Butir Tugas 1
Kembalikan bagian kutipan halaman tentang pengertian kesyirikan tanpa perubahan sedikit pun, mulai dari "Perhatikanlah pernyataan-pernyataan Al-Khumaini" dan berakhir pada "akal dan Al-Qur'an.".

Kutipan Halaman
^^^^^^^^^^^^^^^^
Kesyirikan
adalah menyerahkan ibadah kepada selain Allah (Silahkan kembali baca
http://www.firanda.com/index.php/artikel/bantahan/128-bantahan-terhadap-abu-salafy-seri-7-qperkataan-abu-salafy-berdoa-kepada-selain-allah-tidak-mengapa-selama-tidak-syirik-dalam-tauhid-rububiyahq,
juga tentang hakekat kesyirikan kafir Quraisy di http://www.firanda.com/index.php/artikel/bantahan/126-bantahan-terhadap-abu-salafy-seri-5-hakikat-kesyirikan-kaum-muysrikin-arab)
Adapun
Kesyirikan menurut Al-Khumaini hanyalah jika seseorang meyakini adanya
Rob (Tuhan/Pencipta) selain Allah, adapun jika seseorang sujud dan
berdoa kepada makhluk –selama tanpa disertai keyakinan bahwa makhluk
tersebut adalah Rob Pencipta- maka hal ini bukanlah kesyirikan !!!
Atas
dasar definisi kesyirikan ala Al-Khumaini ini maka melazimkan bahwa
kaum musyrikin Quraisy dahulu tidaklah terjatuh dalam kesyirikan, karena
mereka mengakui bahwasanya Pencipta hanya satu yaitu Allah. (lihat
kembali
http://www.firanda.com/index.php/artikel/bantahan/82-persangkaan-abu-salafy-al-majhuul-bahwasanya-kaum-musyrikin-arab-tidak-mengakui-rububiyyah-allah)
Perhatikanlah pernyataan-pernyataan Al-Khumaini berikut ini :
PERTAMA
: Meminta kepada makhluk bukanlah kesyirikan selama meyakini bahwa
makhluk tersebut bukanlah Tuhan Pencipta, akan tetapi telah diberi
kekuatan oleh Allah
"Karenanya
jika seseorang meminta kepada seseorang selain Allah suatu amal yang
penting baik amalan kecil dengan menjadikan orang tersebut sebagai Rob
maka ia adalah seorang musyrik berdasarkan hukum akal dan Al-Qur'an.
^^^^^^^^^^^^^^^^
Entri Masukan

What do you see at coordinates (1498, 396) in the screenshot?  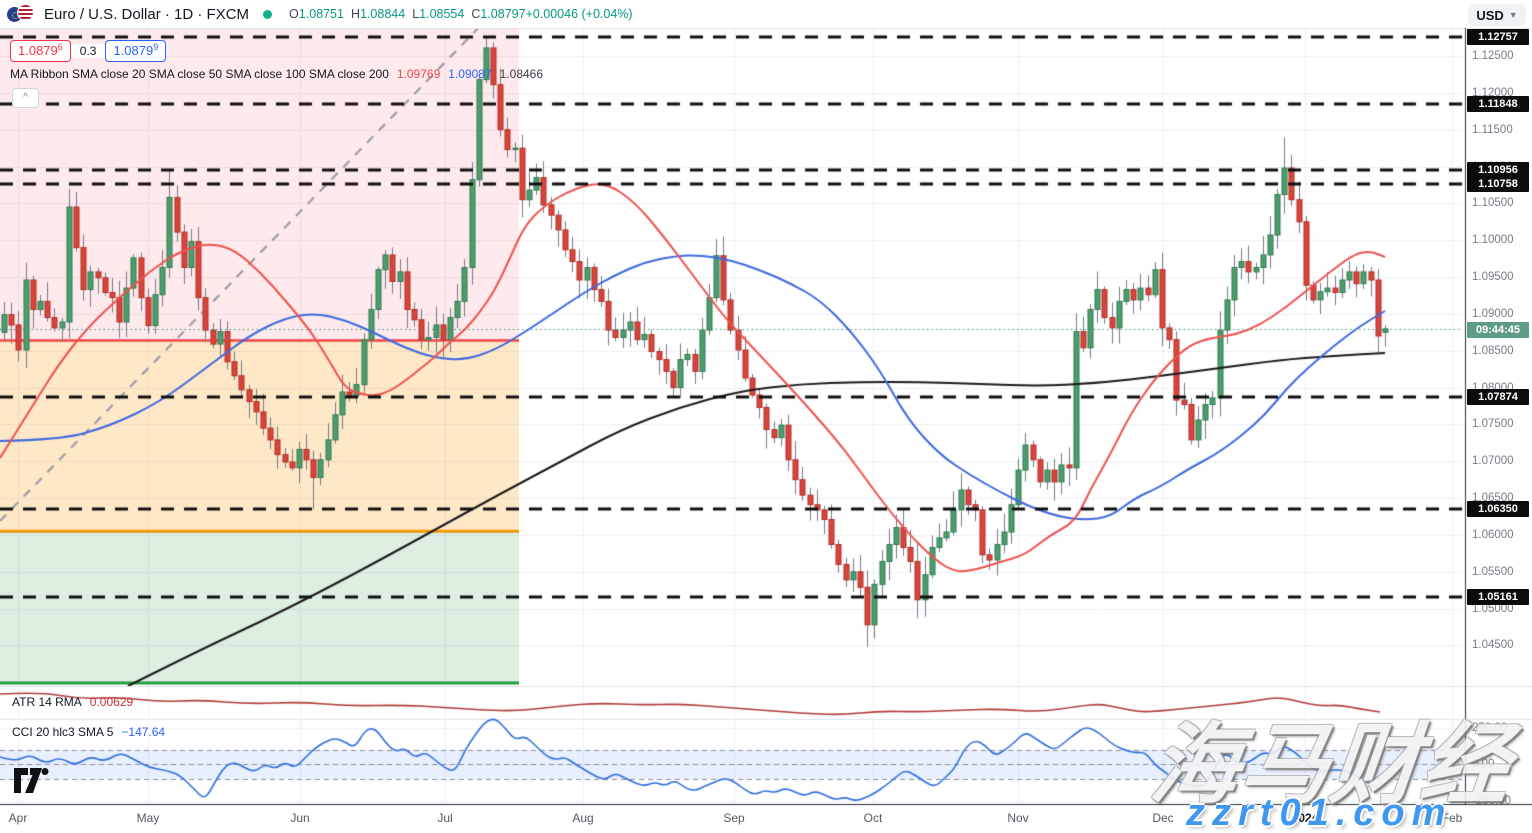 I see `level-price-badge: 1.07874` at bounding box center [1498, 396].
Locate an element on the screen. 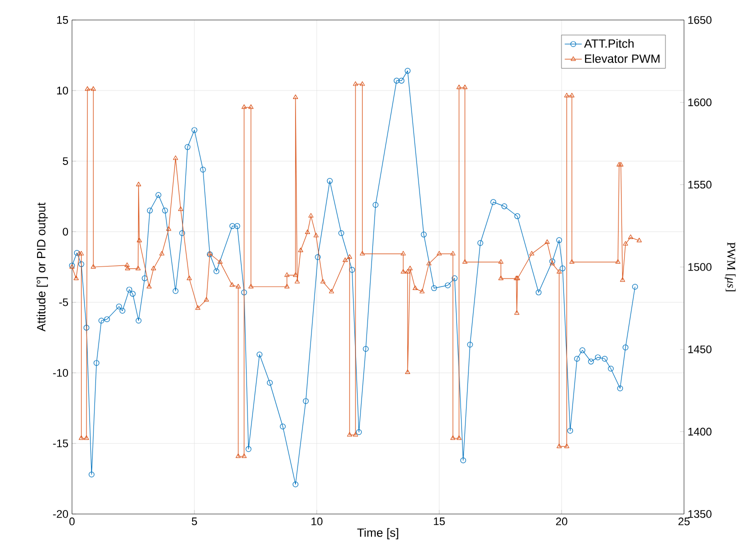  y2-tick-label: 1350 is located at coordinates (700, 514).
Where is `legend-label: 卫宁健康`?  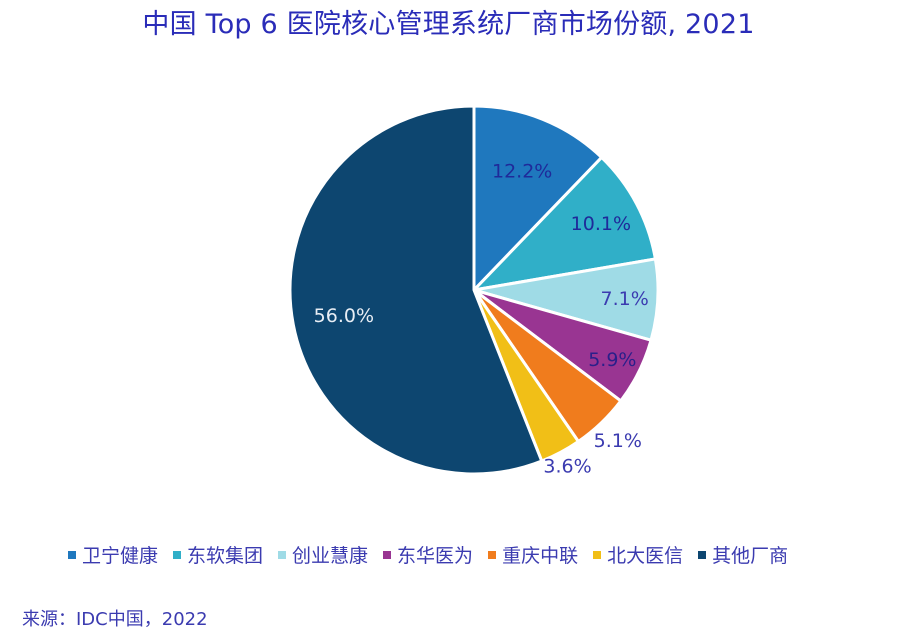 legend-label: 卫宁健康 is located at coordinates (120, 556).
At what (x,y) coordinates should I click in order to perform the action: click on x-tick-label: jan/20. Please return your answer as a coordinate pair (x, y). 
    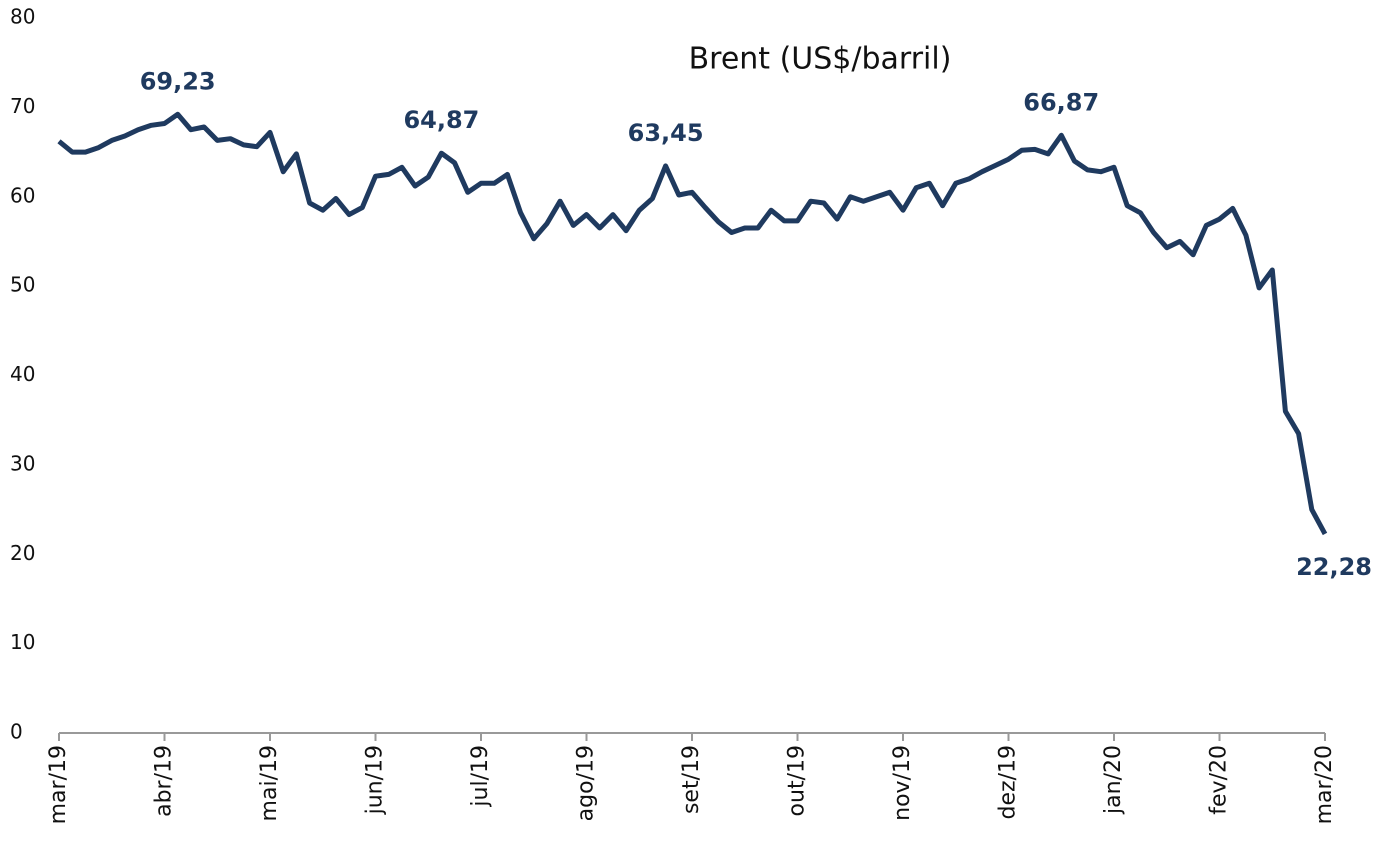
    Looking at the image, I should click on (1114, 780).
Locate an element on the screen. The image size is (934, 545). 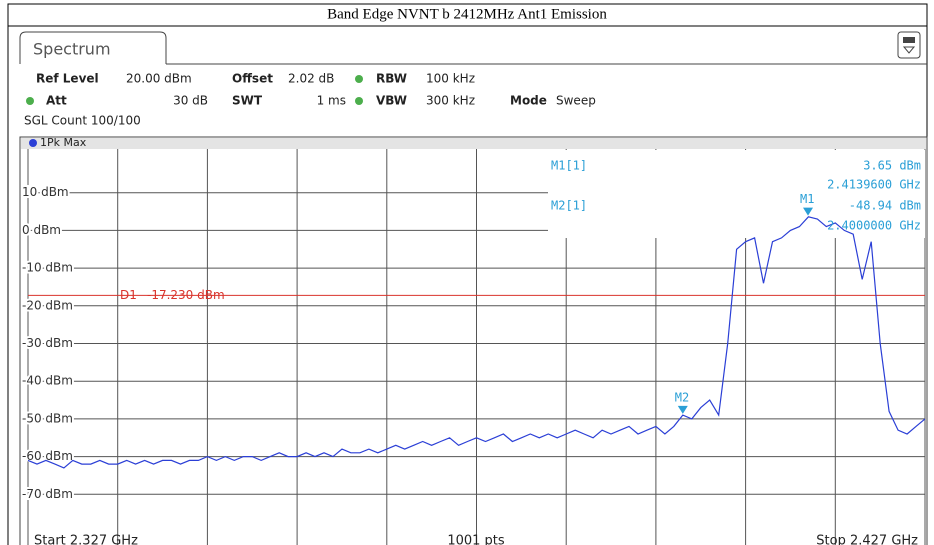
setting-value: 300 kHz is located at coordinates (450, 101).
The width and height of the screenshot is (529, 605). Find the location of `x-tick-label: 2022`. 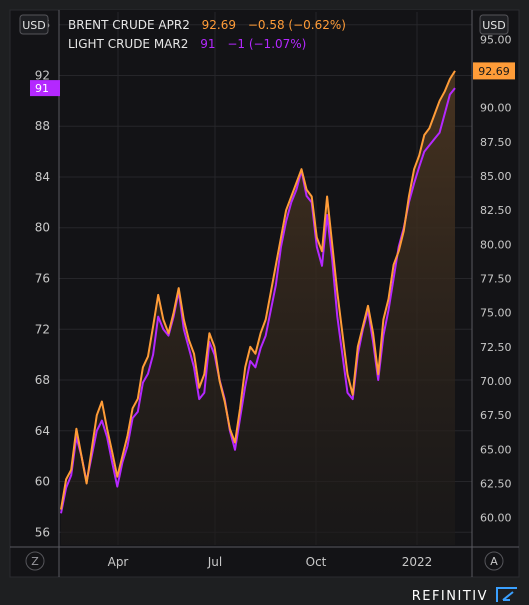

x-tick-label: 2022 is located at coordinates (418, 562).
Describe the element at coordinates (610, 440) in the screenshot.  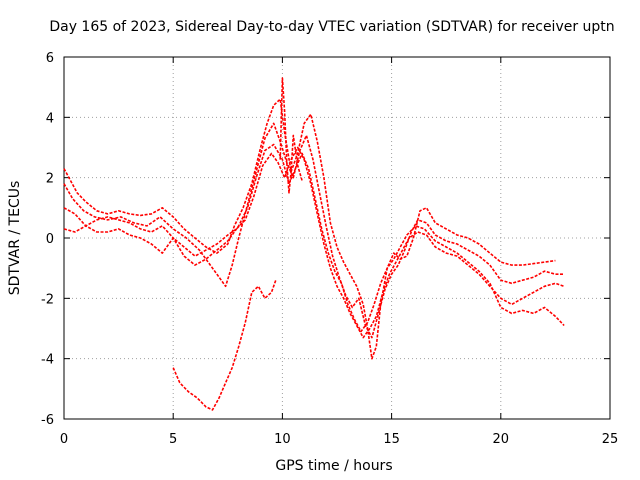
I see `x-tick-label: 25` at that location.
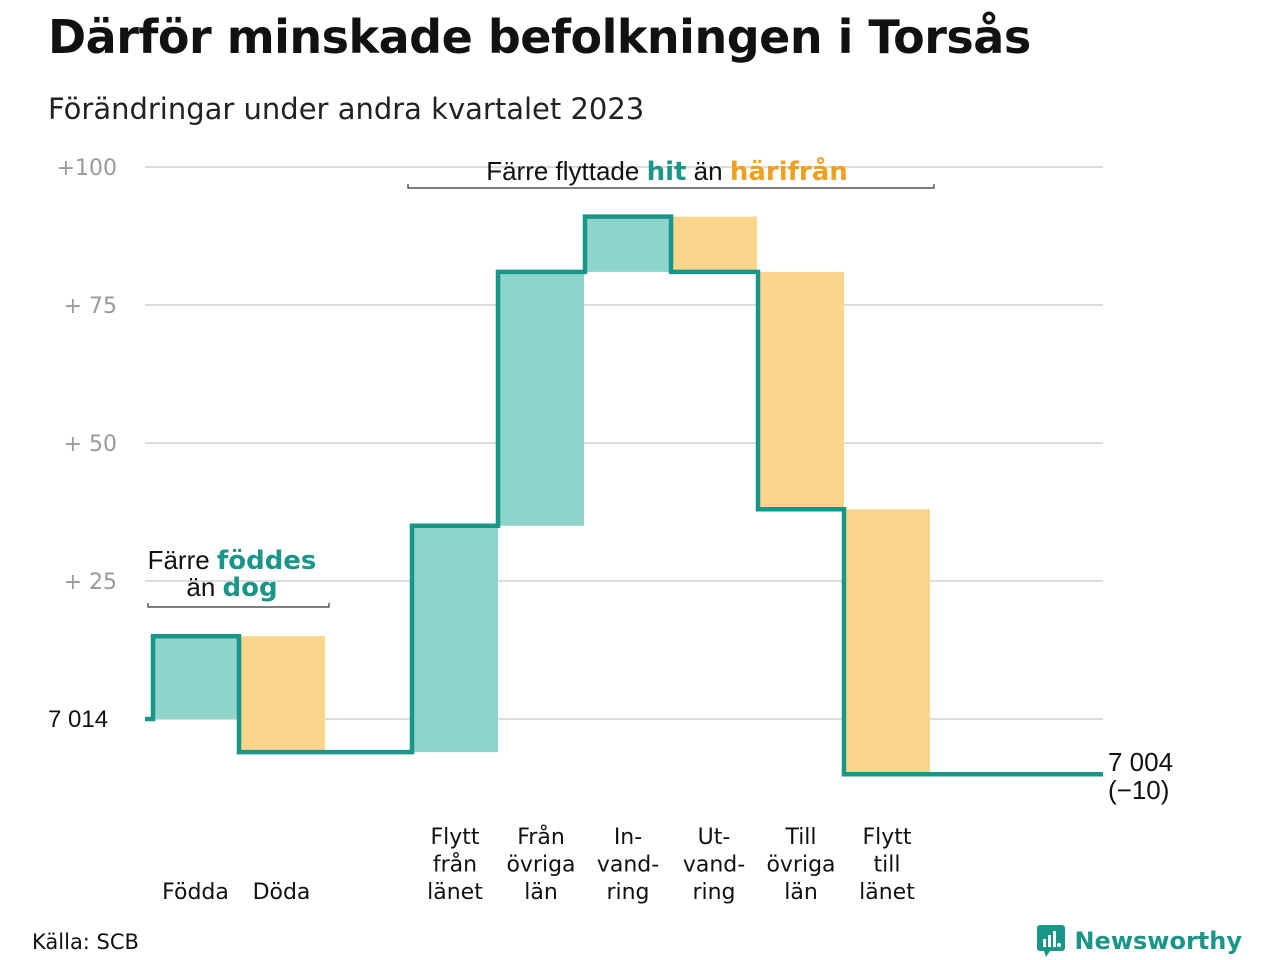 The width and height of the screenshot is (1280, 960). I want to click on annotation-migration-bracket, so click(671, 186).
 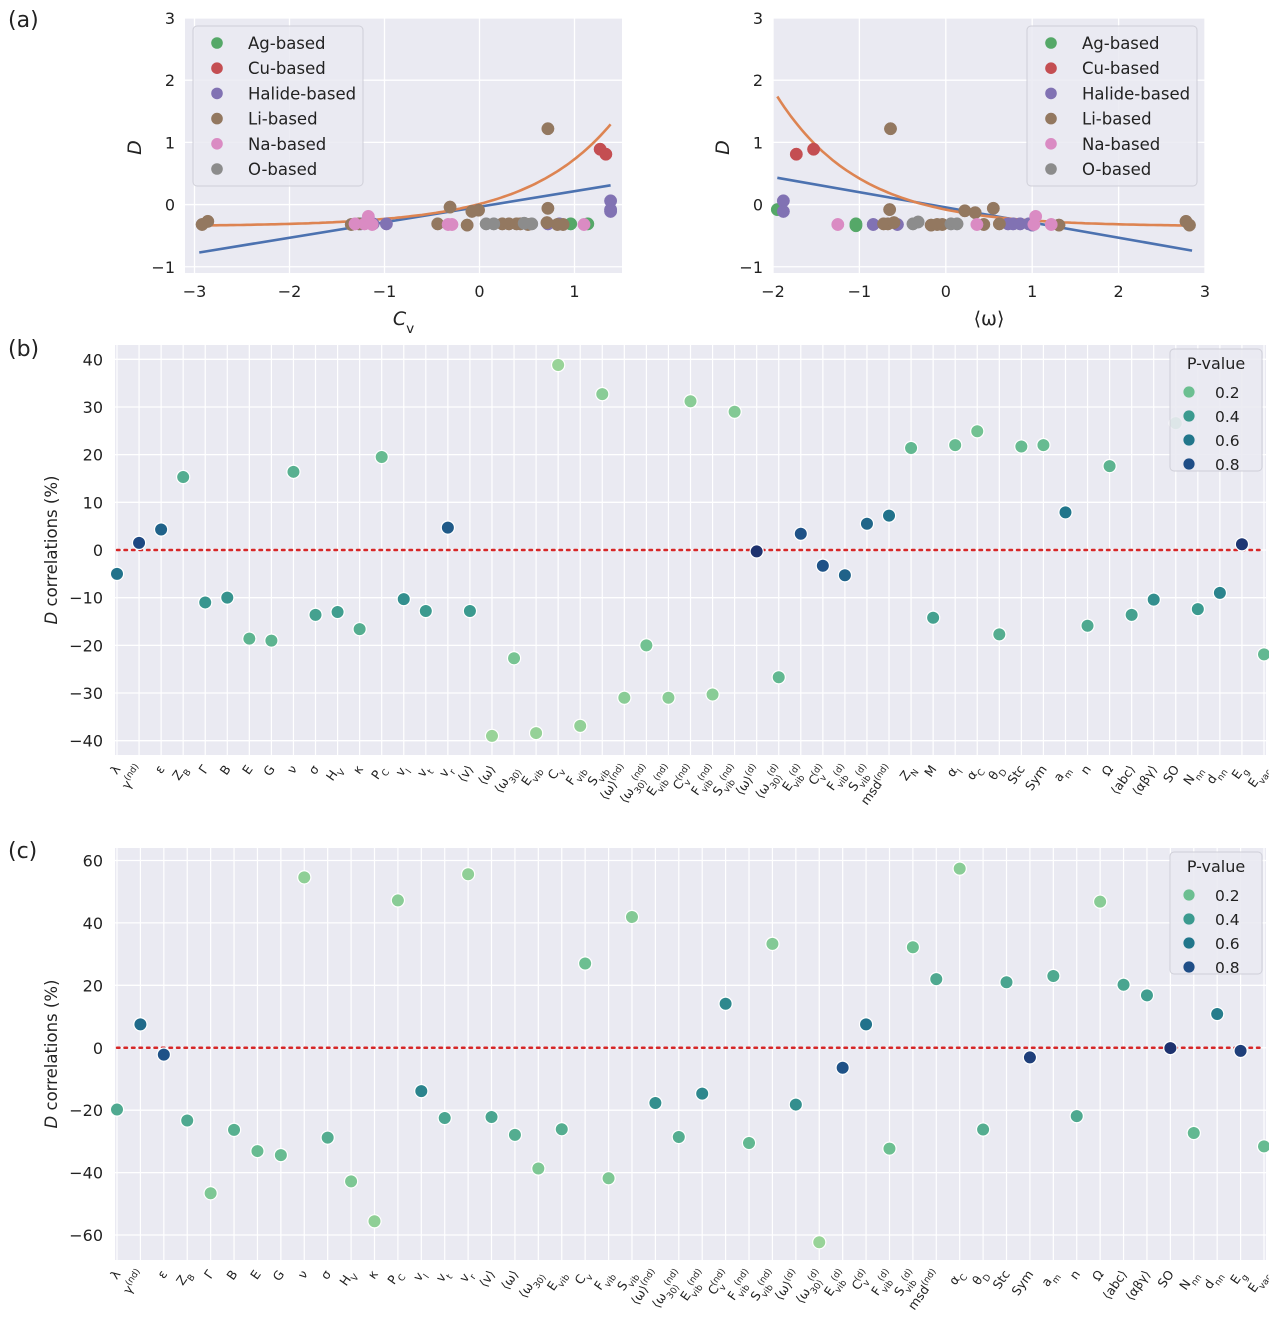 What do you see at coordinates (1051, 68) in the screenshot?
I see `legend-marker-cu-based` at bounding box center [1051, 68].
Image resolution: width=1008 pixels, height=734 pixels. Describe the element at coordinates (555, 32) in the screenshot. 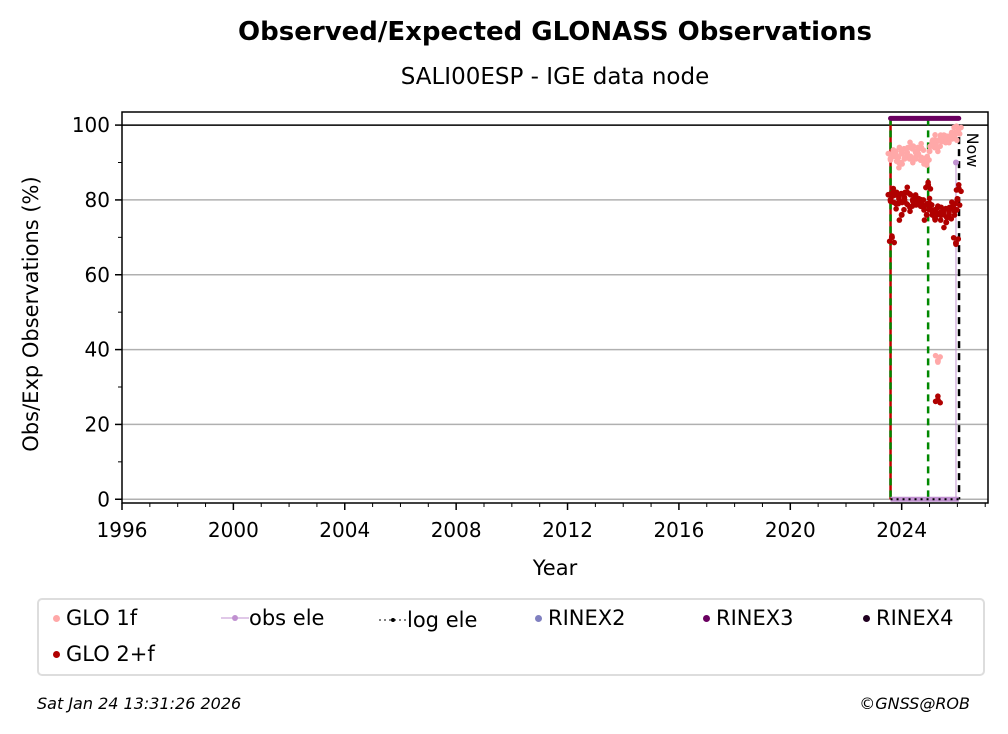

I see `chart-title: Observed/Expected GLONASS Observations` at that location.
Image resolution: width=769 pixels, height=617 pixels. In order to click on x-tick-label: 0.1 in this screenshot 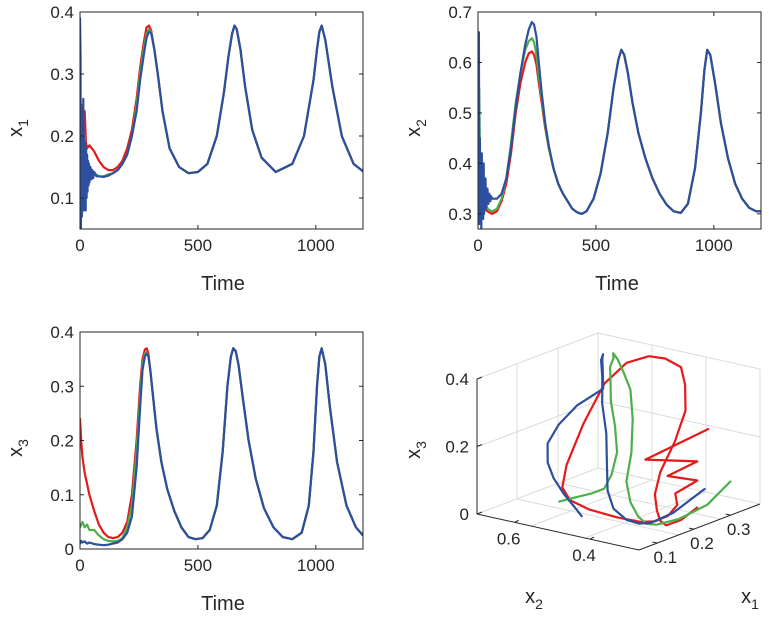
^^^^^^^^^^^^^^^^
Butir Tugas 2
Ketik ulang entri tanpa perubahan, mulai dari baris yang memuat "Describe the element at coordinates (610, 440)" dan berakhir pada baris terakhir entri, dengan kedua ujungnya ikut disalin. Jangan sertakan gambar dalam jawaban.

Jawaban Tertulis 1
Perhatikanlah pernyataan-pernyataan Al-Khumaini berikut ini :
PERTAMA
: Meminta kepada makhluk bukanlah kesyirikan selama meyakini bahwa
makhluk tersebut bukanlah Tuhan Pencipta, akan tetapi telah diberi
kekuatan oleh Allah
"Karenanya
jika seseorang meminta kepada seseorang selain Allah suatu amal yang
penting baik amalan kecil dengan menjadikan orang tersebut sebagai Rob
maka ia adalah seorang musyrik berdasarkan hukum akal dan Al-Qur'an.

Jawaban Tertulis 2
Describe the element at coordinates (610, 440) in the screenshot.  
I see `x-tick-label: 25` at that location.
 The width and height of the screenshot is (1280, 960). I want to click on annotation-migration-bracket, so click(671, 186).
  What do you see at coordinates (1051, 68) in the screenshot?
I see `legend-marker-cu-based` at bounding box center [1051, 68].
Image resolution: width=1008 pixels, height=734 pixels. Describe the element at coordinates (555, 32) in the screenshot. 

I see `chart-title: Observed/Expected GLONASS Observations` at that location.
Image resolution: width=769 pixels, height=617 pixels. In order to click on x-tick-label: 0.1 in this screenshot 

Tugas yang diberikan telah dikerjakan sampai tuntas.